Task brief - Would you output every line of the listing below, unchanged?

Records to use -
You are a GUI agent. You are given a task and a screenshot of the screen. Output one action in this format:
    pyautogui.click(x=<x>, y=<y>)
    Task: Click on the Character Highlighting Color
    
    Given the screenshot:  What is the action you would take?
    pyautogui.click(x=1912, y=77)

Task output -
You are a GUI agent. You are given a task and a screenshot of the screen. Output one action in this format:
    pyautogui.click(x=<x>, y=<y>)
    Task: Click on the Character Highlighting Color
    
    Given the screenshot:  What is the action you would take?
    pyautogui.click(x=1912, y=77)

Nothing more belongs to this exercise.